What to produce
Wherever a line of the listing holds the string "target", copy that line.

---

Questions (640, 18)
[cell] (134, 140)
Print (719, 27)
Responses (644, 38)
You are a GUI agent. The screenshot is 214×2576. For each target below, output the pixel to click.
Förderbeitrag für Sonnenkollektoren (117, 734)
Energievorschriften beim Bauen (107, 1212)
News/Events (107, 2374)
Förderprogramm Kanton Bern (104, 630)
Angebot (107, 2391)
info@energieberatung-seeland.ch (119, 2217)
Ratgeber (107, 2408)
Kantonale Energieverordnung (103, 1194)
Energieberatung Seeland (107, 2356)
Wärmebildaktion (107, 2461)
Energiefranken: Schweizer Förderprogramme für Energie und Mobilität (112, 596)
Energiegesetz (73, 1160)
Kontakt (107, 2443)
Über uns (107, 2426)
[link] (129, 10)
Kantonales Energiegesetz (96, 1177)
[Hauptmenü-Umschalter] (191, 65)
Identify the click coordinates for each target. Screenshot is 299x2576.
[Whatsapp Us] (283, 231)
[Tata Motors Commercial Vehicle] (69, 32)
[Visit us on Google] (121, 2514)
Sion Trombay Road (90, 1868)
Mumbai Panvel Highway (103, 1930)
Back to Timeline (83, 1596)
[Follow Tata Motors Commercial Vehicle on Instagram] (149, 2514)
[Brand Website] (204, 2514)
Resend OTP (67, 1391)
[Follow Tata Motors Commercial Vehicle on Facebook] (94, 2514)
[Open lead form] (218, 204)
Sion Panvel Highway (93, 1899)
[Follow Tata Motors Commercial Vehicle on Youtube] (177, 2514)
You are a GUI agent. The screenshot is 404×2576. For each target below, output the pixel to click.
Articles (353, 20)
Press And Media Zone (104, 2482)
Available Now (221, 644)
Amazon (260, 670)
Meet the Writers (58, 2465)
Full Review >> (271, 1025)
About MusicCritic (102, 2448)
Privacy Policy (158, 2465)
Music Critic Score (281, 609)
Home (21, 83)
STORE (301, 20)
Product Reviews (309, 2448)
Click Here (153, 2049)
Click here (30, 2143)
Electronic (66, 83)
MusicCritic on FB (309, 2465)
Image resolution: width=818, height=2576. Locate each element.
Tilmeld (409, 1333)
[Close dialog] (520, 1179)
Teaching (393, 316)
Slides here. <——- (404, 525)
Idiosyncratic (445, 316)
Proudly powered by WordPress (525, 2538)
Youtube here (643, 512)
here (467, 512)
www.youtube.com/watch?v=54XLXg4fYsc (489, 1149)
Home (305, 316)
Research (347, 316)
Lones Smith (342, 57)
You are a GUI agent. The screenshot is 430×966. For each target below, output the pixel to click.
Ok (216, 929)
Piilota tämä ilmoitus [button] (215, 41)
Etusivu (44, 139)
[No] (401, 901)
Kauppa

---

Result
You are a GUI agent. The screenshot is 214×2576. For each target below, output the pixel to click.
Identify the click coordinates for each target. Screenshot is 299x2576.
You are a GUI agent. The screenshot is 404×2576. For each target below, output the pixel to click.
You are a GUI agent. The screenshot is 430×966. For each target below, output the pixel to click.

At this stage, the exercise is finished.